++++ Data records

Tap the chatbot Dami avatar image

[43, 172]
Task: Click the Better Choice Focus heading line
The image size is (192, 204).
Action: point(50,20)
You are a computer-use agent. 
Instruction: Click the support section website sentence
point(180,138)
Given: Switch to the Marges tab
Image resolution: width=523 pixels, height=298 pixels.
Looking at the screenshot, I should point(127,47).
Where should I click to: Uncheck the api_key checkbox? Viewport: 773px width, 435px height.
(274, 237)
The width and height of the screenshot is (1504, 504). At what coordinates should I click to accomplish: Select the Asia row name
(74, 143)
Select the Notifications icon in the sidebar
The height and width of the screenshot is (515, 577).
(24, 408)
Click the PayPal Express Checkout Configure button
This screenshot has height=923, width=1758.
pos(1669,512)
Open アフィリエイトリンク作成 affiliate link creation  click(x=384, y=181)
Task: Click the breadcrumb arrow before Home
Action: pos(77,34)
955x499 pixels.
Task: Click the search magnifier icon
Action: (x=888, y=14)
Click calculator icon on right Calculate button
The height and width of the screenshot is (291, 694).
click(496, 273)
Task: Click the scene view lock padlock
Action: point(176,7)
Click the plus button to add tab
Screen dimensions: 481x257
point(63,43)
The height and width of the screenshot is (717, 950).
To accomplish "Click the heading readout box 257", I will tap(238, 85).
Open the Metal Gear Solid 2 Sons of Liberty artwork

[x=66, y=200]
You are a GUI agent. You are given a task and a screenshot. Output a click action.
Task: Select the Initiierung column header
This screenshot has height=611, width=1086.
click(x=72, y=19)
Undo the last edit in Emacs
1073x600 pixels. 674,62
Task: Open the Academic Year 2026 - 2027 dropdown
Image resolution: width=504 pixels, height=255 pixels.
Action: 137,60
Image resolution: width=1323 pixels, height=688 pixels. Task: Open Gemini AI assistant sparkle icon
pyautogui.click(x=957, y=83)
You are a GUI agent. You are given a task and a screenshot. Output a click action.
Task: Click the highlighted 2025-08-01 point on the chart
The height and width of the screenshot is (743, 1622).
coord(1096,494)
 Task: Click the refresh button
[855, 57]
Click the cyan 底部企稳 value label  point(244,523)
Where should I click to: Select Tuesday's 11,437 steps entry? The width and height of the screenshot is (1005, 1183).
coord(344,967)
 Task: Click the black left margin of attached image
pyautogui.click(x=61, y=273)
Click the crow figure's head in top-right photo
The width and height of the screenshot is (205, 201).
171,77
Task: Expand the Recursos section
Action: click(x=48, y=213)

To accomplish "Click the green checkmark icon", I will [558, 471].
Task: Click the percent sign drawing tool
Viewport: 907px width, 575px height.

++++++++

Exercise goal: The answer should be the full listing, repeated without any change.

Answer box:
Tap the chatbot Dami avatar image

[43, 172]
Task: Click the Better Choice Focus heading line
The image size is (192, 204).
Action: point(50,20)
You are a computer-use agent. 
Instruction: Click the support section website sentence
point(180,138)
Given: Switch to the Marges tab
Image resolution: width=523 pixels, height=298 pixels.
Looking at the screenshot, I should point(127,47).
Where should I click to: Uncheck the api_key checkbox? Viewport: 773px width, 435px height.
(274, 237)
The width and height of the screenshot is (1504, 504). At what coordinates should I click to accomplish: Select the Asia row name
(74, 143)
Select the Notifications icon in the sidebar
The height and width of the screenshot is (515, 577).
(24, 408)
Click the PayPal Express Checkout Configure button
This screenshot has height=923, width=1758.
pos(1669,512)
Open アフィリエイトリンク作成 affiliate link creation  click(x=384, y=181)
Task: Click the breadcrumb arrow before Home
Action: pos(77,34)
955x499 pixels.
Task: Click the search magnifier icon
Action: (x=888, y=14)
Click calculator icon on right Calculate button
The height and width of the screenshot is (291, 694).
click(496, 273)
Task: Click the scene view lock padlock
Action: point(176,7)
Click the plus button to add tab
Screen dimensions: 481x257
point(63,43)
The height and width of the screenshot is (717, 950).
To accomplish "Click the heading readout box 257", I will tap(238, 85).
Open the Metal Gear Solid 2 Sons of Liberty artwork

[x=66, y=200]
You are a GUI agent. You are given a task and a screenshot. Output a click action.
Task: Select the Initiierung column header
This screenshot has height=611, width=1086.
click(x=72, y=19)
Undo the last edit in Emacs
1073x600 pixels. 674,62
Task: Open the Academic Year 2026 - 2027 dropdown
Image resolution: width=504 pixels, height=255 pixels.
Action: 137,60
Image resolution: width=1323 pixels, height=688 pixels. Task: Open Gemini AI assistant sparkle icon
pyautogui.click(x=957, y=83)
You are a GUI agent. You are given a task and a screenshot. Output a click action.
Task: Click the highlighted 2025-08-01 point on the chart
The height and width of the screenshot is (743, 1622).
coord(1096,494)
 Task: Click the refresh button
[855, 57]
Click the cyan 底部企稳 value label  point(244,523)
Where should I click to: Select Tuesday's 11,437 steps entry? The width and height of the screenshot is (1005, 1183).
coord(344,967)
 Task: Click the black left margin of attached image
pyautogui.click(x=61, y=273)
Click the crow figure's head in top-right photo
The width and height of the screenshot is (205, 201).
171,77
Task: Expand the Recursos section
Action: click(x=48, y=213)

To accomplish "Click the green checkmark icon", I will [558, 471].
Task: Click the percent sign drawing tool
Viewport: 907px width, 575px height.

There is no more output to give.